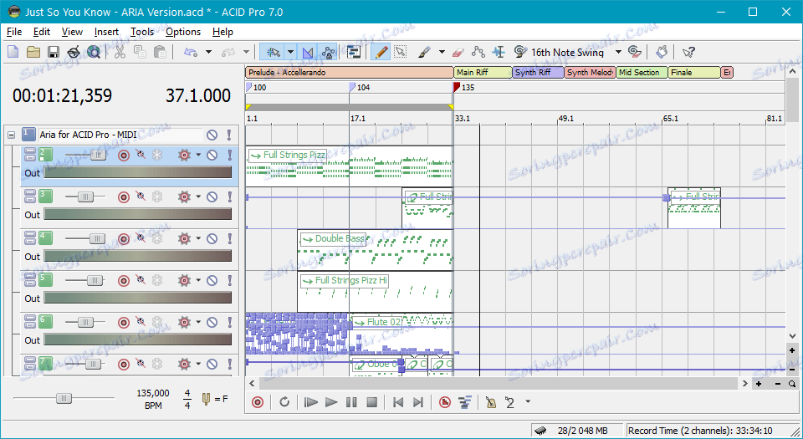Select the Draw pencil tool
This screenshot has height=439, width=803.
coord(381,52)
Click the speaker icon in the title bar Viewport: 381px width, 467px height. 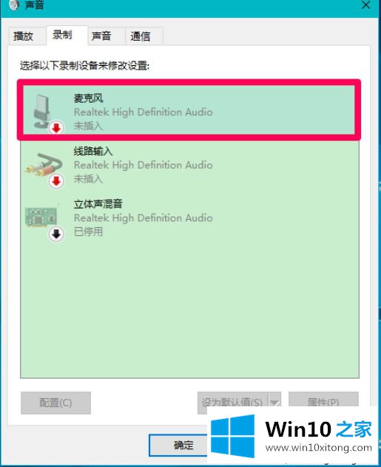click(x=13, y=4)
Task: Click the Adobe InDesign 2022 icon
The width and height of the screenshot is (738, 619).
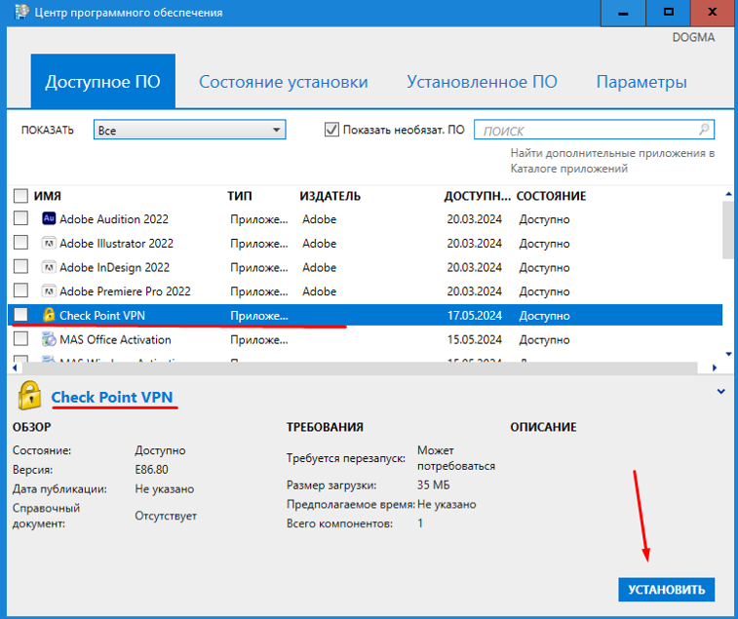Action: 50,267
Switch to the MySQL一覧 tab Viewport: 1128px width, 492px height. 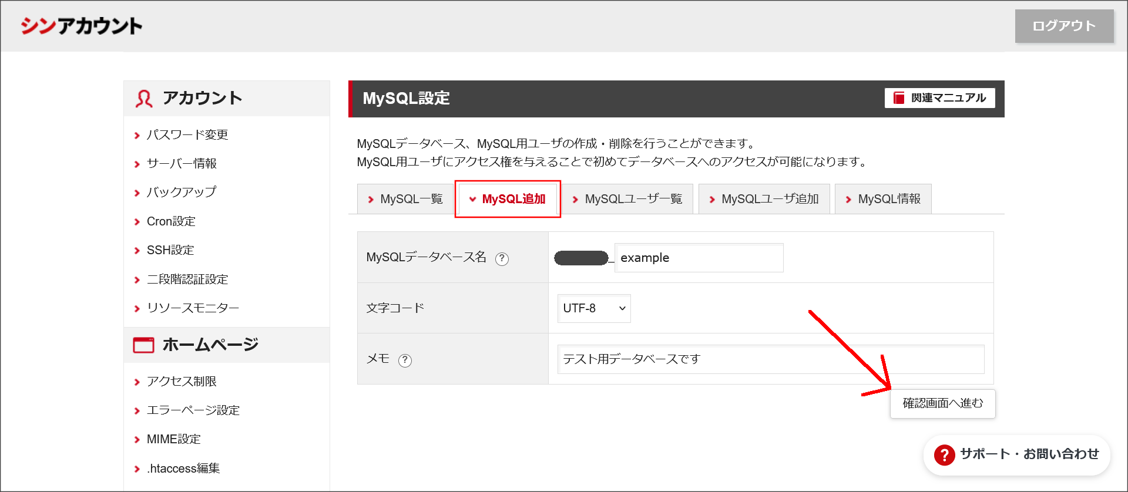pyautogui.click(x=405, y=199)
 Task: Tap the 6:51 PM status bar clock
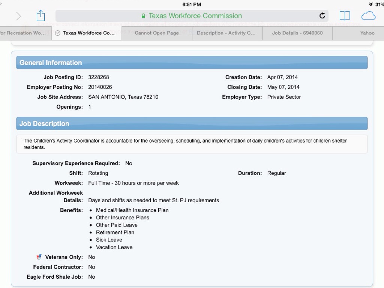[192, 5]
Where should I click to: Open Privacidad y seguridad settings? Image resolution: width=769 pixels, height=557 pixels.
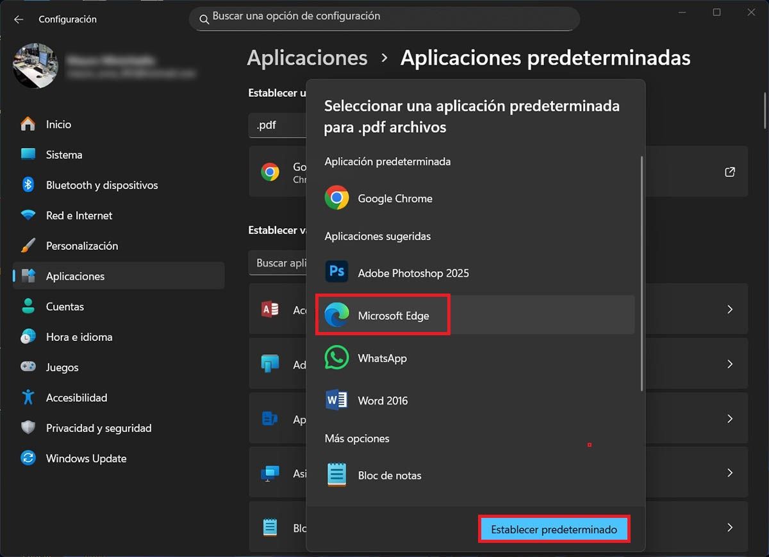pyautogui.click(x=99, y=428)
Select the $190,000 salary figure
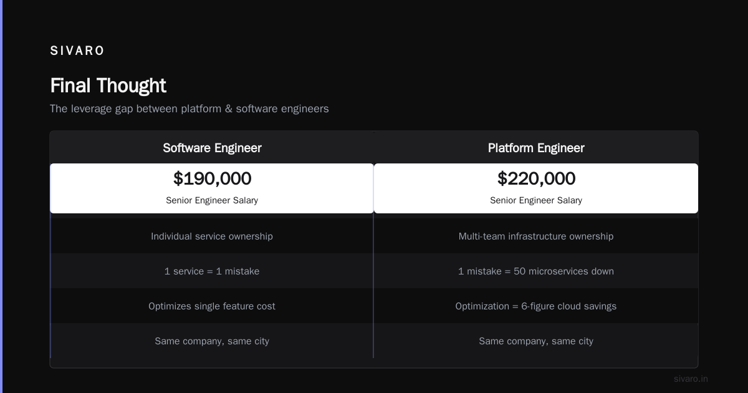This screenshot has height=393, width=748. point(212,178)
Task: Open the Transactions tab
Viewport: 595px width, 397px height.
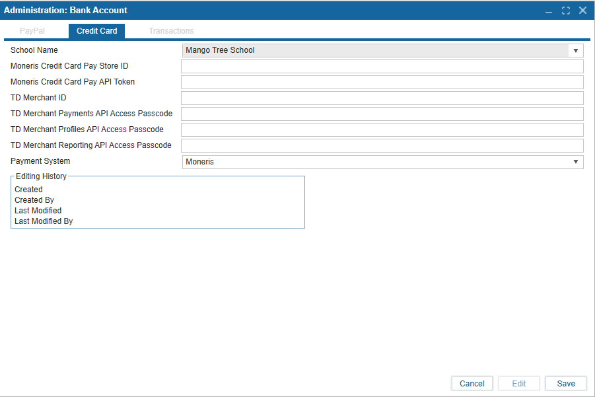Action: click(171, 31)
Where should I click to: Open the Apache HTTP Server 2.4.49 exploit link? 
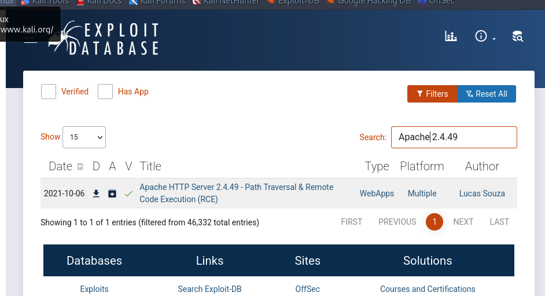(237, 193)
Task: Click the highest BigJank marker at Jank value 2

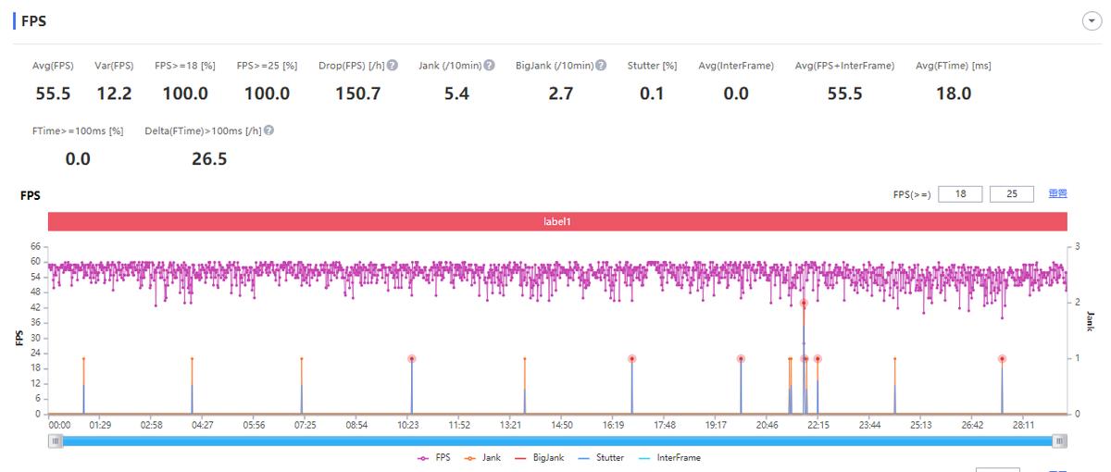Action: click(x=804, y=303)
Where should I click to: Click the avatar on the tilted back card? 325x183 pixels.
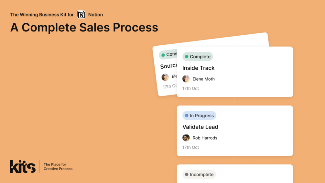165,77
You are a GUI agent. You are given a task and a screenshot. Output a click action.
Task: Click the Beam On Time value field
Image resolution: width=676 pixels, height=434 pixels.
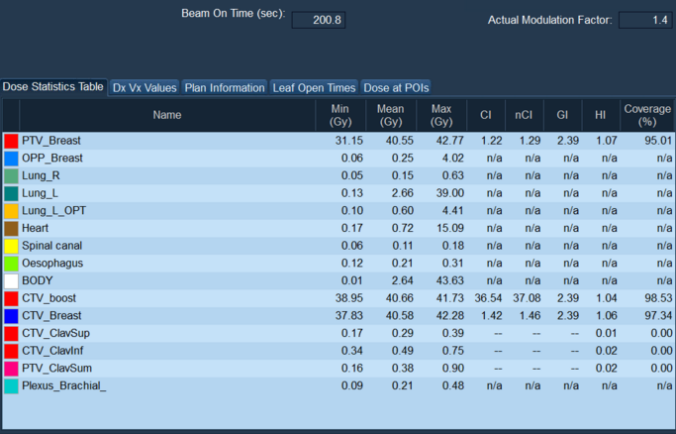pyautogui.click(x=319, y=20)
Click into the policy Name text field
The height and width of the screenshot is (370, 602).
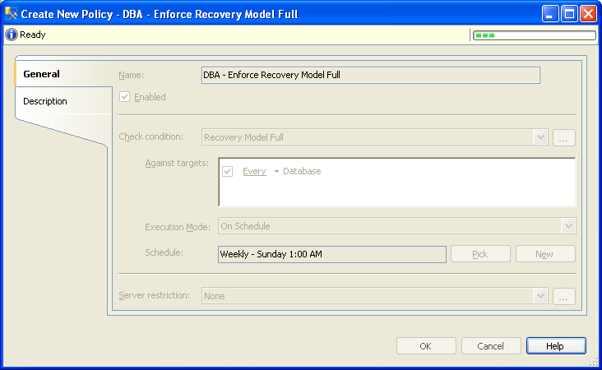(370, 75)
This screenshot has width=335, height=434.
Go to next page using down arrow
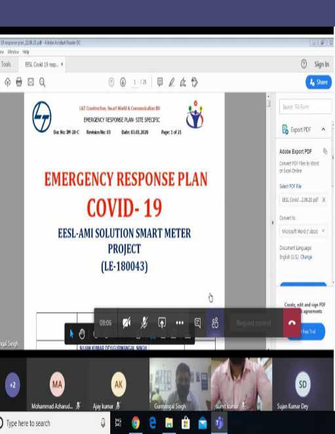(123, 82)
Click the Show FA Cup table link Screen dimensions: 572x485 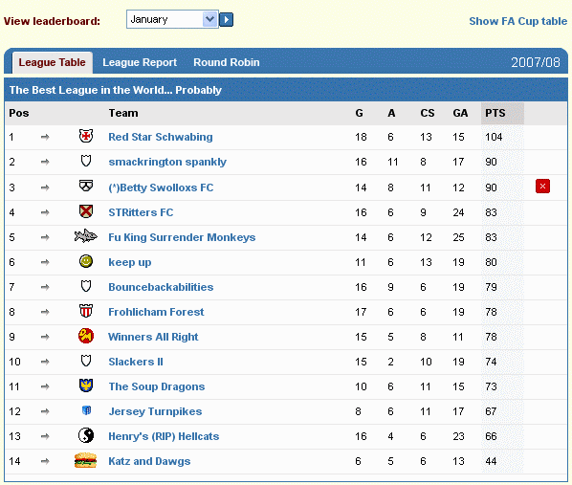click(x=518, y=21)
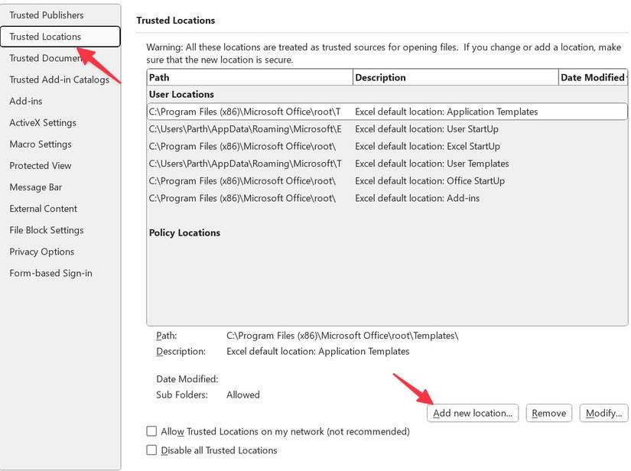Enable Disable all Trusted Locations
This screenshot has height=471, width=631.
click(151, 450)
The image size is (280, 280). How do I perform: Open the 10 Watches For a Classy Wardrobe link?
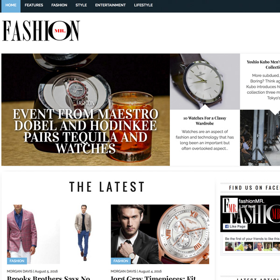point(205,121)
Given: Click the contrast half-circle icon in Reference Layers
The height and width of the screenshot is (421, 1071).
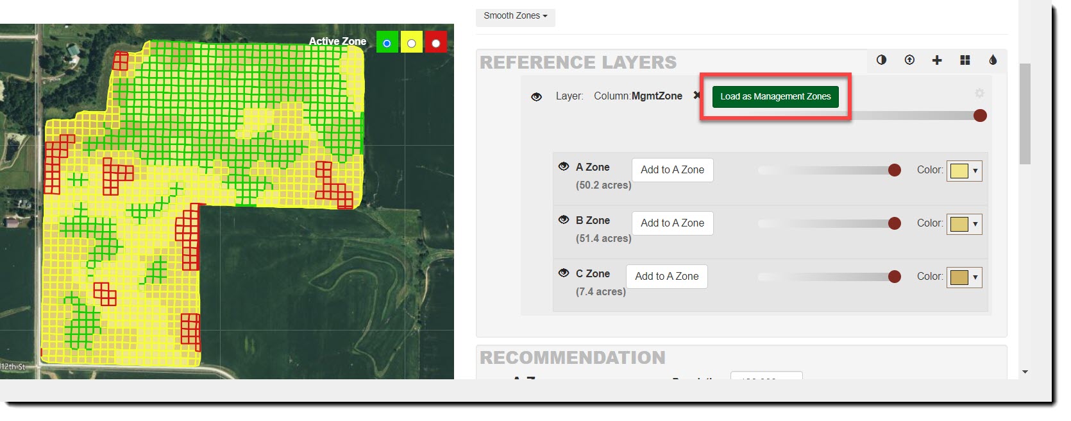Looking at the screenshot, I should point(881,60).
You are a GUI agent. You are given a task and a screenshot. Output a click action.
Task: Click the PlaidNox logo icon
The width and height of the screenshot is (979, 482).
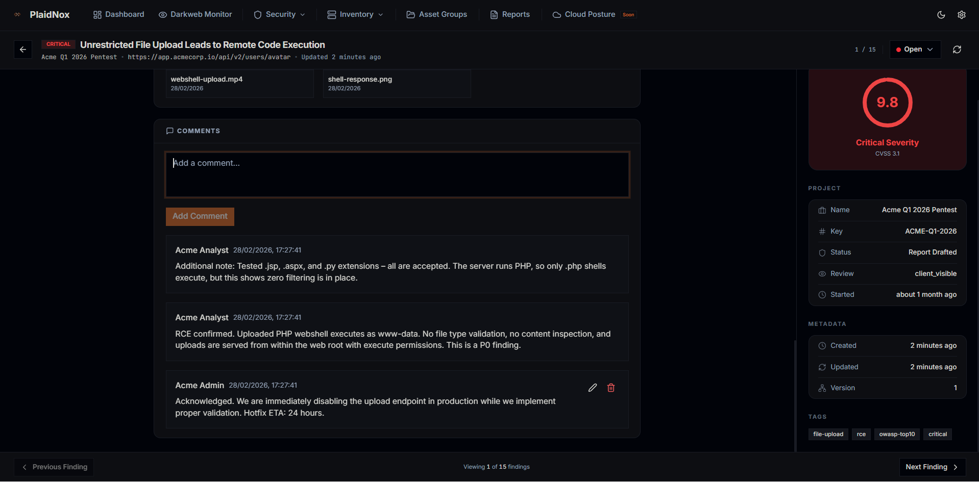pyautogui.click(x=18, y=15)
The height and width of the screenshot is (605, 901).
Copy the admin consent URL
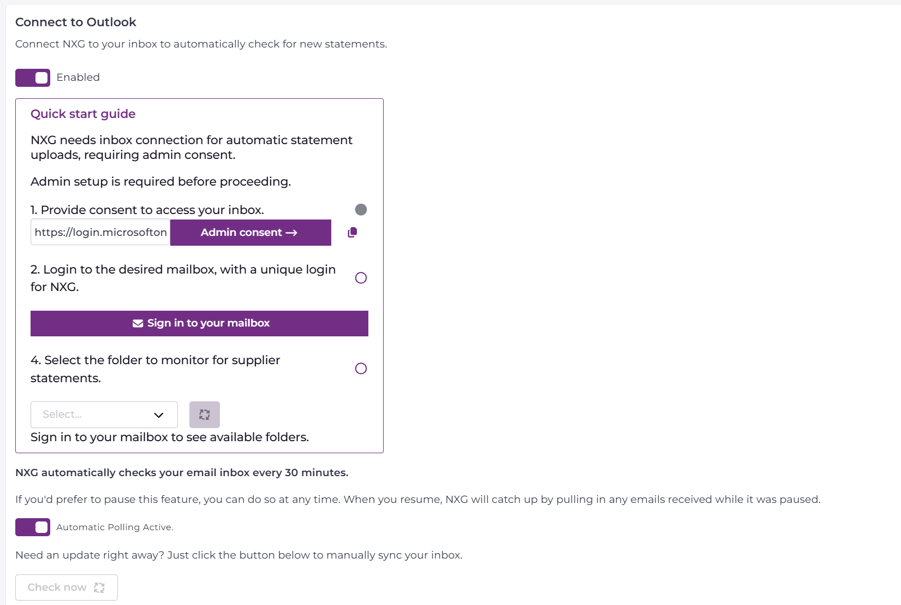click(353, 233)
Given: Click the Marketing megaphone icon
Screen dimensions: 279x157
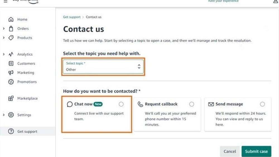Looking at the screenshot, I should pyautogui.click(x=11, y=73).
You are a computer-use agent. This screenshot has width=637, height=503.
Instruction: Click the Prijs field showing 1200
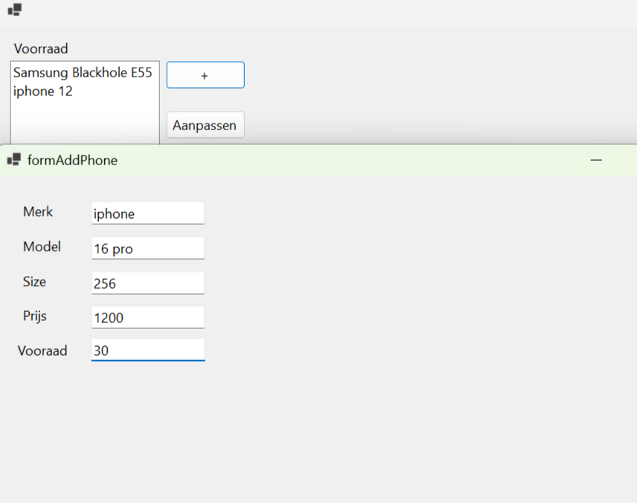(x=147, y=318)
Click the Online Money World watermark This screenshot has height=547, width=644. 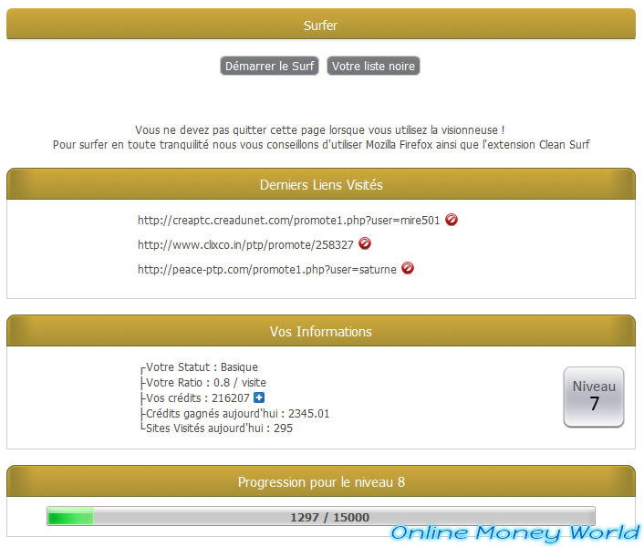click(x=514, y=532)
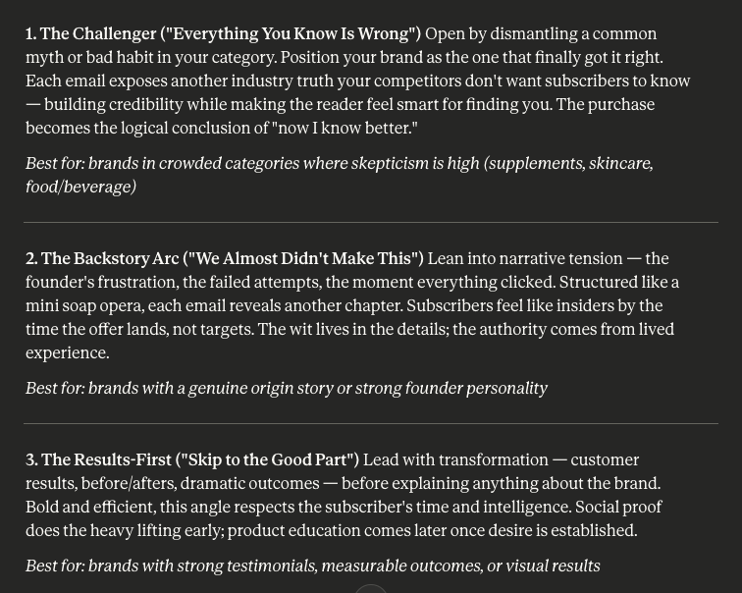Click the "We Almost Didn't Make This" title text
Image resolution: width=742 pixels, height=593 pixels.
click(303, 259)
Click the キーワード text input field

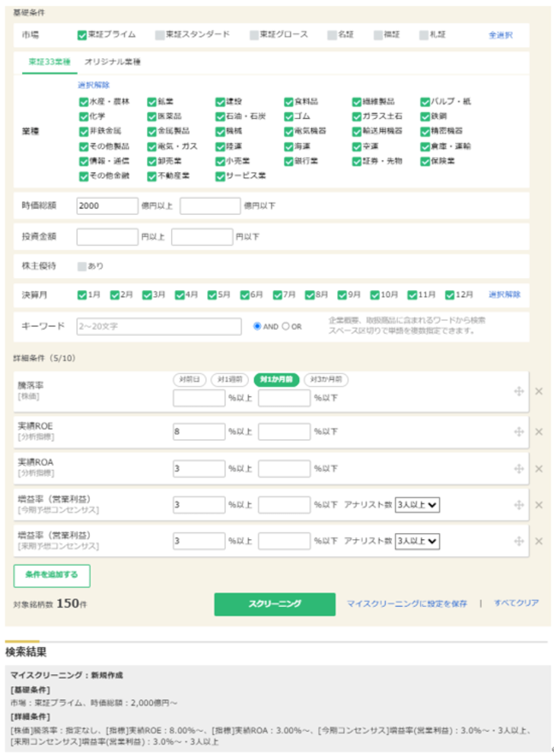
☆ ☆ ☆
WORK TASK » Transcribe, from the material above, the stretch starting at the line with "Given: Click the contrast" and ending at the line with "Task: Click the PlaidNox logo icon", both included, exactly. Do not carry over pictures.

ANSWER SECTION »
Given: Click the contrast half-circle icon in Reference Layers
The height and width of the screenshot is (421, 1071).
Looking at the screenshot, I should point(881,60).
You are a GUI agent. You are given a task and a screenshot. Output a click action.
Task: Click the PlaidNox logo icon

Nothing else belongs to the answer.